## [PASSAGE]
-- Begin --

Regulator rebukes RT channel. But does that really hurt them?
Images of people covered in blood, with gashes and burns on their bodies, standing or lying down on the floor. A voiceover commentary follows: “The British Broadcasting Corporation is accused of staging a chemical weapons attack.” This was part of the Truthseeker program that RT, formerly Russia Today, aired several times on 23 and 24 March 2014 in the U.K.
The channel, an international broadcast operation of the Russian government, alleged that the publicly funded British broadcaster BBC had staged a chemical weapons attack by the Assad regime in Syria. It stated as fact that the BBC fabricated a report of an atrocity in Syria as well as an interviewee’s speech. It also alleged that the fabrication led to a “massive public investigation” that found the BBC guilty of entirely fabricating an atrocity.
The main broadcast regulator in the U.K., Ofcom, found these allegations groundless and on 21 September 2015 sanctioned RT, afirst in a lengthy clash between Ofcom and RT in Britain. In the past, Ofcom found RT in breach of the UK broadcast regulations on more than 10 occasions on a spate of issues, including lack of impartiality, illegal use of graphic images and advertising-related problems. It warned RT that it would take action if the station broke the rules on impartiality again. It has done so now.
But the punishment Ofcom imposed on RT, in spite of RT’s representatives expressing their “shock” with the regulator’s verdict, is a balmy slap on RT’s face. As a remedy, the Russian channel is required to air two “clear statements” about Ofcom’s decision.
(Too) Engaged Journalism
The BBC story is part of a series of programs on the conflicts in Ukraine and Syria that the Ofcom report found to be misleading or biased. Ofcom, in a statement dated 21 September 2015, said that RT breached the British broadcast code four times in three programs. In another Truthseeker edition, RT reported that the Ukrainian government backed a genocide in eastern Ukraine. Truthseeker was scrapped in summer 2014, without any official explanation from RT’s management. All of its content was wiped off the RT’s website.

-- End --

## [PROVIDED DATA]
-- Begin --

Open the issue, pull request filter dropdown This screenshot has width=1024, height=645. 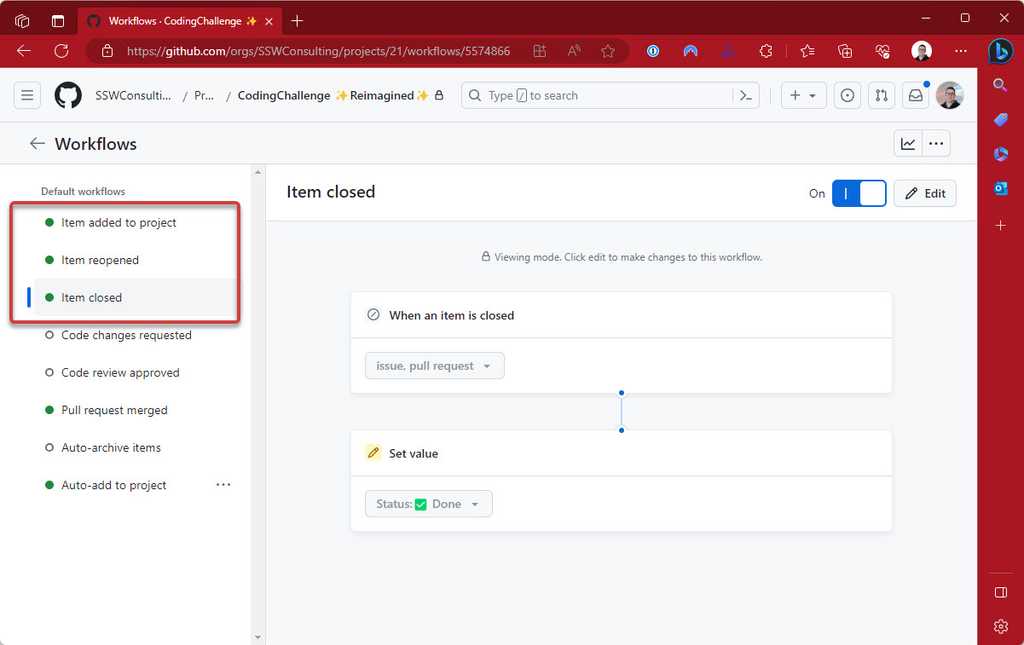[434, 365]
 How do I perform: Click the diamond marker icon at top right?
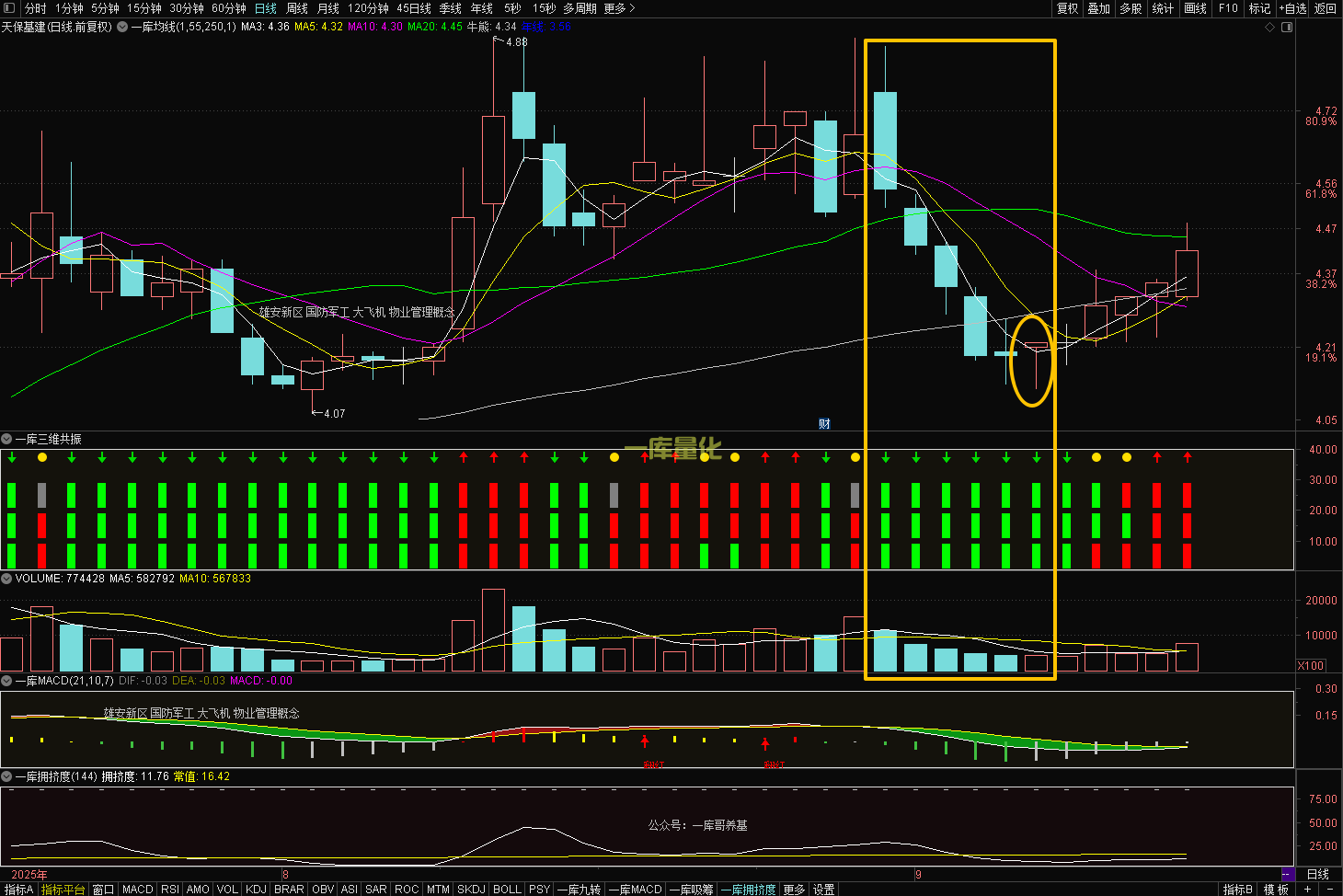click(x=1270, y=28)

-- End --

## [EXERCISE AIM]
In the article on Ofcom and RT, what was RT required to do as a remedy? The lines are taken from a different source than the article.

## [CORRECT RESULT]
RT was required to air two "clear statements" about Ofcom's decision.